Custom Providers

WebLLM SDK uses a provider system to abstract inference backends. You can use the built-in mlc() and fetchSSE() factories, or provide a completely custom function.

Built-in Providers

mlc() — Local Provider

The mlc() function creates a local inference provider using the MLC engine:

import { createClient } from '@webllm-io/sdk';
import { mlc } from '@webllm-io/sdk/providers/mlc';

const client = createClient({
  local: mlc({
    model: 'Llama-3.1-8B-Instruct-q4f16_1-MLC',
    useWebWorker: true,
    useCache: true,
    tiers: {
      high: 'Llama-3.1-8B-Instruct-q4f16_1-MLC',
      medium: 'Llama-3.2-3B-Instruct-q4f16_1-MLC',
      low: 'Qwen2.5-1.5B-Instruct-q4f16_1-MLC',
    },
  }),
});

Options

Option	Type	Default	Description
`model`	`string`	—	Fixed model ID. Overrides tier selection.
`tiers`	`TiersConfig`	—	Model per device grade (high/medium/low)
`useCache`	`boolean`	`true`	Enable OPFS model caching
`useWebWorker`	`boolean`	`true`	Run in Web Worker

fetchSSE() — Cloud Provider

The fetchSSE() function creates a cloud inference provider using SSE streaming:

import { createClient } from '@webllm-io/sdk';
import { fetchSSE } from '@webllm-io/sdk/providers/fetch';

const client = createClient({
  cloud: fetchSSE({
    baseURL: 'https://api.openai.com/v1',
    apiKey: 'sk-...',
    model: 'gpt-4o-mini',
    timeout: 30000,
    retries: 2,
  }),
});

You can also pass just a URL string:

const client = createClient({
  cloud: fetchSSE('https://api.openai.com/v1'),
});

Options

Option	Type	Default	Description
`baseURL`	`string`	—	API endpoint URL (required)
`apiKey`	`string`	—	Authorization bearer token
`model`	`string`	—	Model identifier
`headers`	`Record<string, string>`	—	Additional request headers
`timeout`	`number`	—	Request timeout in milliseconds
`retries`	`number`	—	Number of retry attempts

Custom Cloud Function

For full control, pass a function as the cloud config.

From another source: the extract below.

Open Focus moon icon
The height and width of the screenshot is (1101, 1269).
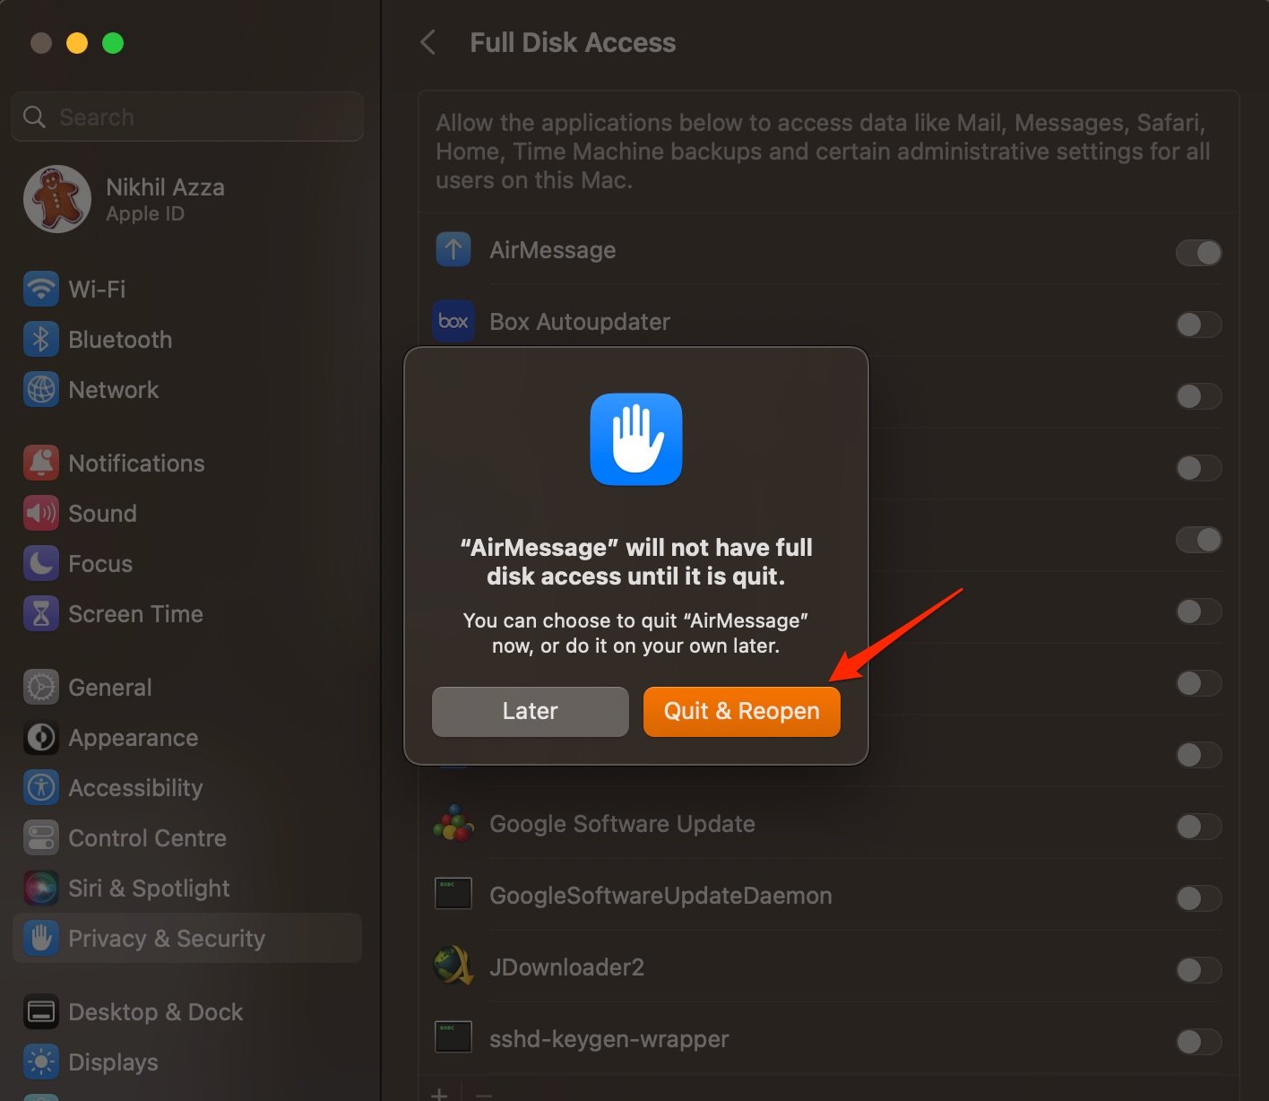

It receives messages and a route context, and must return either a ChatCompletion or an AsyncIterable<ChatCompletionChunk>:

import type { CloudFn } from '@webllm-io/sdk';

const myProvider: CloudFn = async (messages, context) => {
  const response = await fetch('https://my-api.example.com/chat', {
    method: 'POST',
    headers: { 'Content-Type': 'application/json' },
    body: JSON.stringify({ messages }),
  });

  return response.json();
};

const client = createClient({
  cloud: myProvider,
});

CloudFn Type

type CloudFn = (
  messages: Message[],
  context: RouteContext,
) => Promise<ChatCompletion> | AsyncIterable<ChatCompletionChunk>;

Config vs Explicit Provider

There are two ways to configure each backend:

Plain config — the SDK wraps it into the default provider automatically:

createClient({
  local: 'auto',
  cloud: { baseURL: '...', apiKey: '...' },
});

Explicit provider — you call the factory yourself for more control:

createClient({
  local: mlc({ useWebWorker: false }),
  cloud: fetchSSE({ baseURL: '...', retries: 5 }),
});

Both approaches produce the same result. Use explicit providers when you need options that aren’t exposed in the plain config shorthand.